GIVEN RECORDS:

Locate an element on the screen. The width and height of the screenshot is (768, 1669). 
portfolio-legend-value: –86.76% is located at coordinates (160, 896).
--
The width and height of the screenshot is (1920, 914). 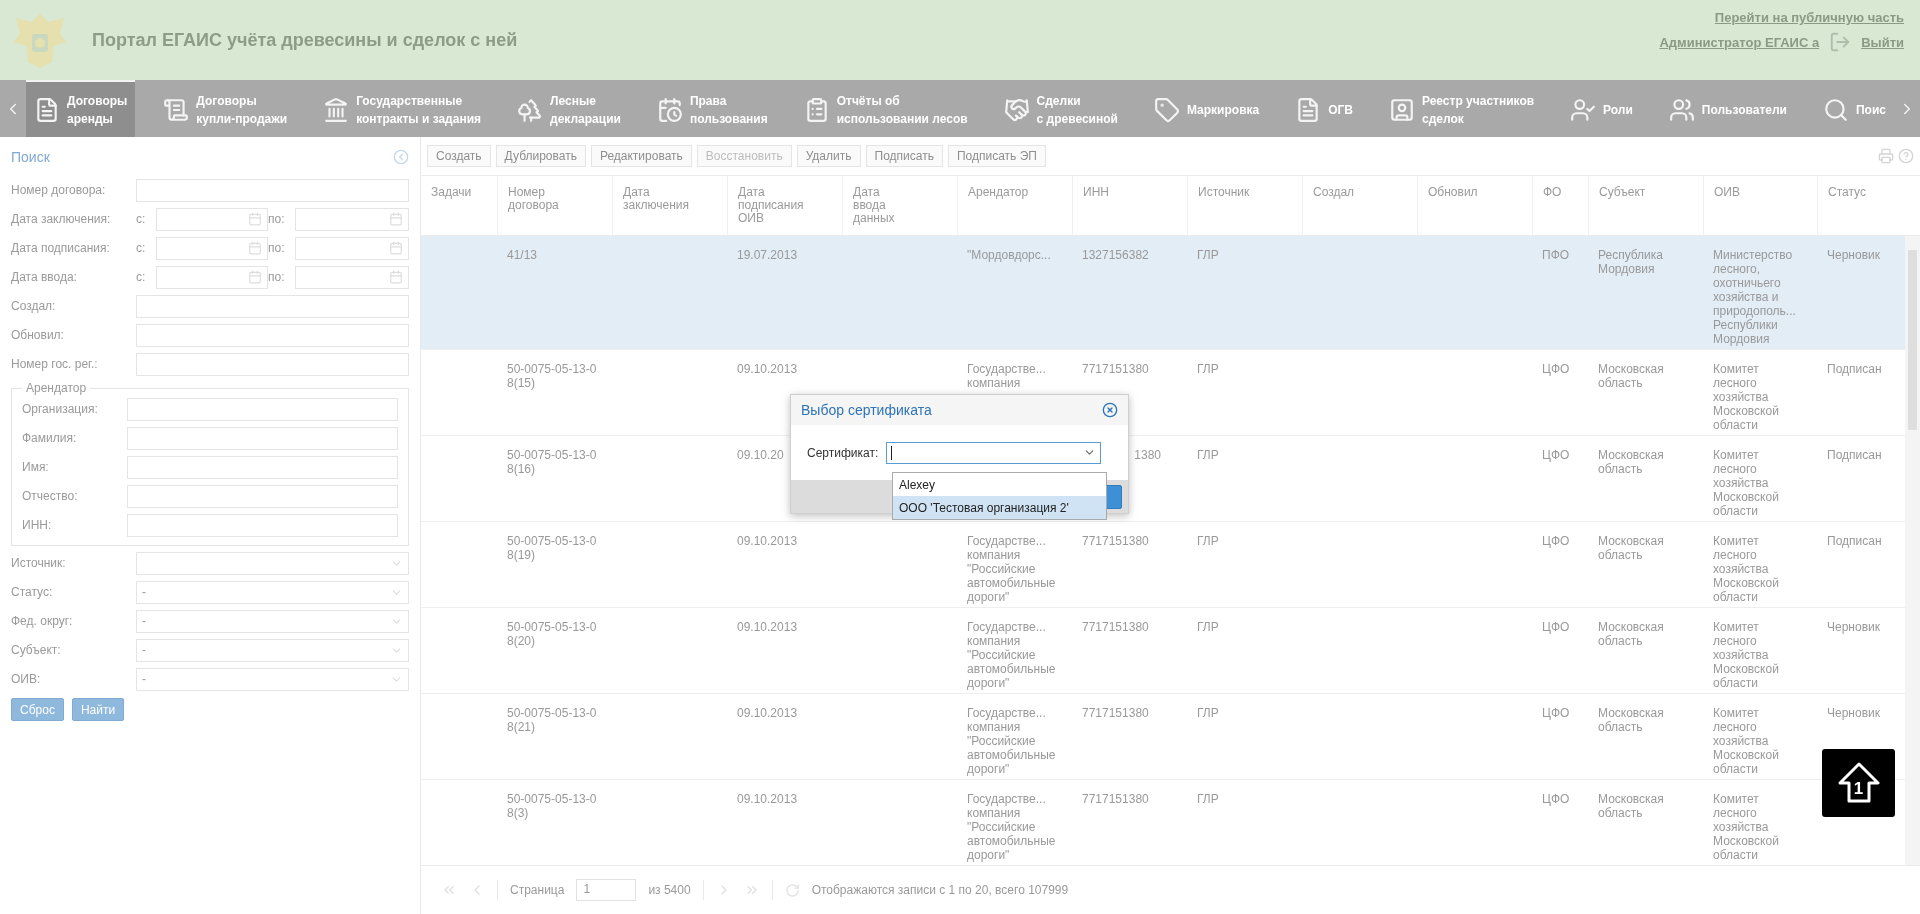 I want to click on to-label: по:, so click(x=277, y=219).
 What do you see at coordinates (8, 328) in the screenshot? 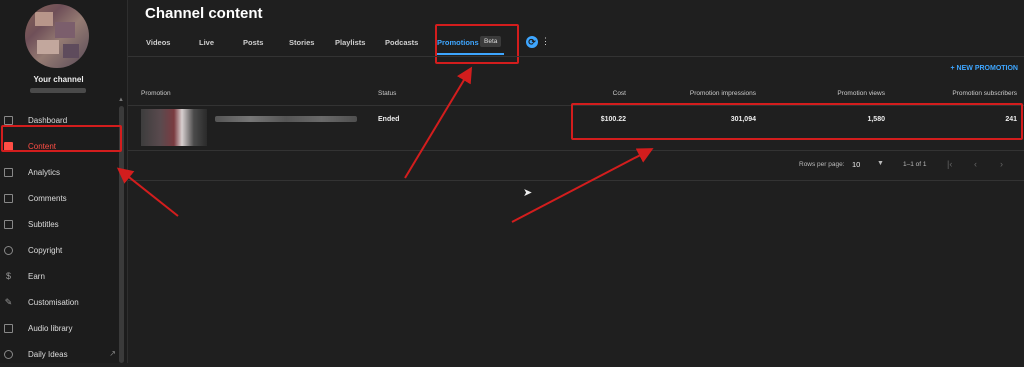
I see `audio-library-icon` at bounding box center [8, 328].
--
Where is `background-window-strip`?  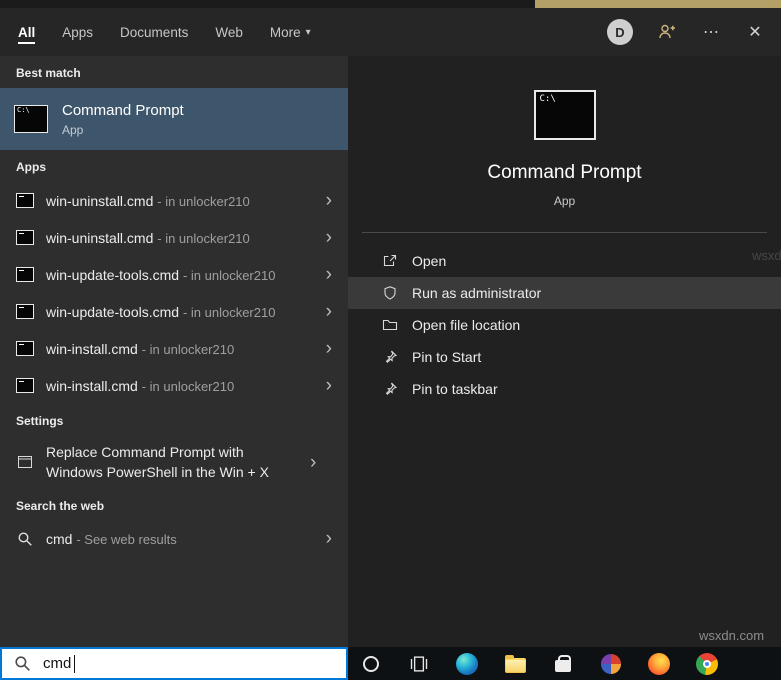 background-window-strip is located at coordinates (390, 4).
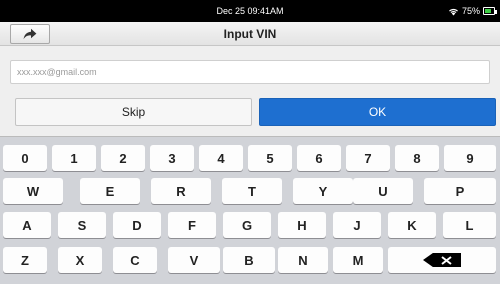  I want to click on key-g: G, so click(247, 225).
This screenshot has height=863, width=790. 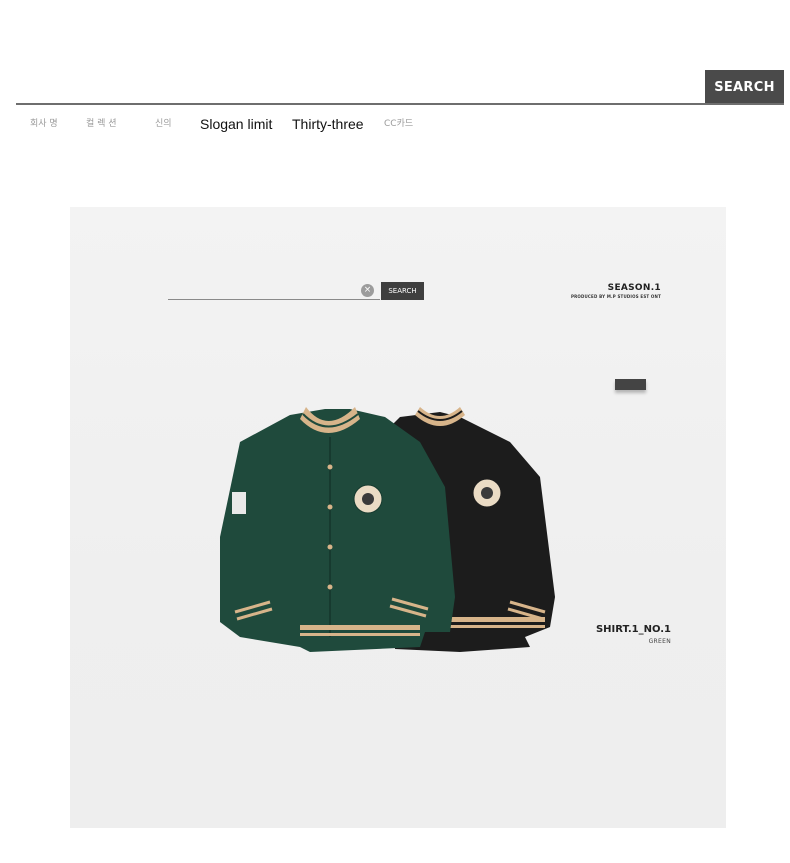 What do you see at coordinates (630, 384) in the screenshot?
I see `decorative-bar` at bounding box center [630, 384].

TASK TO CARRY OUT:
Copy out again, without changes, the rows between the line holding "Locate an element" and the line holding "portfolio-legend-value: –86.76% is", inclusive.

YOUR RESPONSE:
Locate an element on the screen. The width and height of the screenshot is (768, 1669). 
portfolio-legend-value: –86.76% is located at coordinates (160, 896).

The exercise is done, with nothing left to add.